Забыв, зачем я здесь среди этого вонючего пекла, забыв обо всём, я стоял и смотрел, как он трусцой подбегает к своей тележке, суетливо подправляет сваливающиеся на сторону картонные ящики и скрывается от меня, как от проказы, за углом последней пятиэтажки.
Рослый молодой турок, которого привела Маша, сидел у меня дома, в московской кухне, пил кофе, рассказывал наперебой с Машей на чистейшем русском языке об их неожиданной затее. Я испытывал нарастающее чувство острой зависти.
Ещё бы! Этот парень был жителем Стамбула, его юность овевали ветры Средиземного и Чёрного морей, перед его глазами колыхались на мачтах флаги всех кораблей мира. Он вдыхал ароматы растущих на улицах и во дворах шелковиц, гранатовых и апельсиновых деревьев, пряные запахи гигантского крытого Куверт-базара, вмещающего под своими сумрачными сводами свыше ста торговых улочек и закоулков; слышал гортанные крики водоносов, призывное пение муэдзинов с высоких минаретов, удил барабульку и кефаль на берегу Босфора. А сзади в кофейнях и ресторанчиках набережной позвякивали кофейные чашечки, турки курили кальян, играли в нарды. Сквозь звуки музыки слышалась арабская, английская, немецкая, французская, испанская речь…

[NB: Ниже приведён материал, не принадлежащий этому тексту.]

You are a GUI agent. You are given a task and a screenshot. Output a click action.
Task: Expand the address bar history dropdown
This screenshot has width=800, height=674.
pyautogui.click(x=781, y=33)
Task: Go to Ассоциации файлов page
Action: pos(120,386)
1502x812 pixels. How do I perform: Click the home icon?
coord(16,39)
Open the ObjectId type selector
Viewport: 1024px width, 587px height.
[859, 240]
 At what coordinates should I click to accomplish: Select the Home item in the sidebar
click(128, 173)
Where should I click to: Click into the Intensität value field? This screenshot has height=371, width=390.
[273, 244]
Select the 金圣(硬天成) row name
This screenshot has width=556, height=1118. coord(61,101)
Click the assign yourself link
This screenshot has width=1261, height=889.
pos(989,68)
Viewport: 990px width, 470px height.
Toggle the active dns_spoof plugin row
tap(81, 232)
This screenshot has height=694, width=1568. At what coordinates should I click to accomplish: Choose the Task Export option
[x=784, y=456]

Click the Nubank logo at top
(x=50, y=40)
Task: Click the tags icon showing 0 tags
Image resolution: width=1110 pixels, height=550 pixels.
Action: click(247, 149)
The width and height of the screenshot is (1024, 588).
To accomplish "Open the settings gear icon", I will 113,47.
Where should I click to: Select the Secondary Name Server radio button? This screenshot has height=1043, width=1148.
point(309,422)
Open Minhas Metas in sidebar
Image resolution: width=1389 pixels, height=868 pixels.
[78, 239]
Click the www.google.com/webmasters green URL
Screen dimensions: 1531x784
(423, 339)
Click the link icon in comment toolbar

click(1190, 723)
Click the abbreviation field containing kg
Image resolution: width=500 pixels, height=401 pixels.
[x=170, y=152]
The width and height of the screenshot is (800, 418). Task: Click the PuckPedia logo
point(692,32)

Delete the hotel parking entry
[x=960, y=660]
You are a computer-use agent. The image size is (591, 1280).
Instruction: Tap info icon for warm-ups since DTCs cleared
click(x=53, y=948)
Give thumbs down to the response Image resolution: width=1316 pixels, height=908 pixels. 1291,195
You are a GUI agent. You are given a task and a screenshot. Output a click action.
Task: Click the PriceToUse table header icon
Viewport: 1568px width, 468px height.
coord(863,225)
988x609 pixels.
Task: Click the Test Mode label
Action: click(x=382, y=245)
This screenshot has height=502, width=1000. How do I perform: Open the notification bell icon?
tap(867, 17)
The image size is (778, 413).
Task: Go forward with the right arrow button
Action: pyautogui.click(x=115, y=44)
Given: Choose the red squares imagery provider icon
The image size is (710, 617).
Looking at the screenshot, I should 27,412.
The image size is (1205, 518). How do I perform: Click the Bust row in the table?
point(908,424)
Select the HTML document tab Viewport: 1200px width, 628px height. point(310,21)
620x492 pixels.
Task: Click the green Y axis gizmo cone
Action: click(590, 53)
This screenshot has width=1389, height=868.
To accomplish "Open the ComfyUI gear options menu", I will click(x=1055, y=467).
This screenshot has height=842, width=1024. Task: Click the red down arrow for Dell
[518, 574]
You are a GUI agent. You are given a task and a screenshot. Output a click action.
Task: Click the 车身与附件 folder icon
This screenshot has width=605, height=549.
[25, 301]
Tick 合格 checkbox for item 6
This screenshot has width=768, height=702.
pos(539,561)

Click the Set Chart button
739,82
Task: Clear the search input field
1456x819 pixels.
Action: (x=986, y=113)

Мне довелось лишь недавно прикоснуться к этому неповторимому миру. Десять майских дней, выходя поутру из неприметного, основанного в 1892 году «Лондра отеля», с его сидящими в клетках попугаями, коллекцией допотопных радиоприёмников у стойки портье, я ощущал в груди трепет влюблённости.
Ни знаменитая Айя-София, ни Голубая мечеть не поразили меня так, как сам этот город на коричневых холмах с его вековыми деревьями, пристанями вдоль синей ленты Босфора, вздёрнутыми над сиренами лоцманских буксиров, гудками кораблей мостами, соединяющими Европу и Азию.